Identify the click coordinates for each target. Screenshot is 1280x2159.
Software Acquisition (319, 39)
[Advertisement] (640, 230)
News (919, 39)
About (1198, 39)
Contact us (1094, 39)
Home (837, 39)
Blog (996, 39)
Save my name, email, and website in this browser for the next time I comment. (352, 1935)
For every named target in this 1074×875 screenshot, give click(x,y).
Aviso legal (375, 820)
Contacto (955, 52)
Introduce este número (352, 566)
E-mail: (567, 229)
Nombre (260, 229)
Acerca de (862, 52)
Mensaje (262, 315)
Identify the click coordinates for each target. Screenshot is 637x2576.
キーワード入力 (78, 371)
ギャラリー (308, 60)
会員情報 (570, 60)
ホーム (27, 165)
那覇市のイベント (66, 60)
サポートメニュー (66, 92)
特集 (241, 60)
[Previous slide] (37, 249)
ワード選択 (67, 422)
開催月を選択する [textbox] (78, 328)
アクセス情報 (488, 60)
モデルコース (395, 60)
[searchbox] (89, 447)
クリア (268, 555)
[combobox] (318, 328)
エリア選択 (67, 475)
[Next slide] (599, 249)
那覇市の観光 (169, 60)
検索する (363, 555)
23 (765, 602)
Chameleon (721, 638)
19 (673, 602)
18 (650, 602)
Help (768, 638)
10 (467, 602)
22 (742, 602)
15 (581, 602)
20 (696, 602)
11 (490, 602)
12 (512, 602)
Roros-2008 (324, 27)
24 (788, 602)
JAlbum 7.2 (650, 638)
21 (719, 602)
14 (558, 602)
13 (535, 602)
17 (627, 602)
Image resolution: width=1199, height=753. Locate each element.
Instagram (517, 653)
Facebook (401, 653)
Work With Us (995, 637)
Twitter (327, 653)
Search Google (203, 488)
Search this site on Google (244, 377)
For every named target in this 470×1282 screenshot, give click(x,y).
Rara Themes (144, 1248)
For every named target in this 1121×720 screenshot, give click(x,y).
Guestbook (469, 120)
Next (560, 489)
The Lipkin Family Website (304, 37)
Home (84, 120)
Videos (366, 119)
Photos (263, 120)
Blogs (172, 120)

◆ ◆ ◆ ◆ ◆ ◆ ◆

** Short exercise **
Please update the entries above, replacing each "click coordinates" with "tap coordinates" and leaving everything else unchanged.

** Exercise solution **
Identify the tap coordinates for each target. Screenshot is 1280x2159.
Software Acquisition (319, 39)
[Advertisement] (640, 230)
News (919, 39)
About (1198, 39)
Contact us (1094, 39)
Home (837, 39)
Blog (996, 39)
Save my name, email, and website in this browser for the next time I comment. (352, 1935)
For every named target in this 1074×875 screenshot, give click(x,y).
Aviso legal (375, 820)
Contacto (955, 52)
Introduce este número (352, 566)
E-mail: (567, 229)
Nombre (260, 229)
Acerca de (862, 52)
Mensaje (262, 315)
Identify the tap coordinates for each target. Screenshot is 637x2576.
キーワード入力 (78, 371)
ギャラリー (308, 60)
会員情報 (570, 60)
ホーム (27, 165)
那覇市のイベント (66, 60)
サポートメニュー (66, 92)
特集 (241, 60)
[Previous slide] (37, 249)
ワード選択 (67, 422)
開催月を選択する [textbox] (78, 328)
アクセス情報 (488, 60)
モデルコース (395, 60)
[searchbox] (89, 447)
クリア (268, 555)
[combobox] (318, 328)
エリア選択 (67, 475)
[Next slide] (599, 249)
那覇市の観光 (169, 60)
検索する (363, 555)
23 (765, 602)
Chameleon (721, 638)
19 (673, 602)
18 (650, 602)
Help (768, 638)
10 (467, 602)
22 (742, 602)
15 (581, 602)
20 (696, 602)
11 (490, 602)
12 (512, 602)
Roros-2008 (324, 27)
24 (788, 602)
JAlbum 7.2 (650, 638)
21 (719, 602)
14 (558, 602)
13 (535, 602)
17 (627, 602)
Image resolution: width=1199, height=753. Locate each element.
Instagram (517, 653)
Facebook (401, 653)
Work With Us (995, 637)
Twitter (327, 653)
Search Google (203, 488)
Search this site on Google (244, 377)
For every named target in this 470×1282 screenshot, give click(x,y).
Rara Themes (144, 1248)
For every named target in this 1121×720 screenshot, give click(x,y).
Guestbook (469, 120)
Next (560, 489)
The Lipkin Family Website (304, 37)
Home (84, 120)
Videos (366, 119)
Photos (263, 120)
Blogs (172, 120)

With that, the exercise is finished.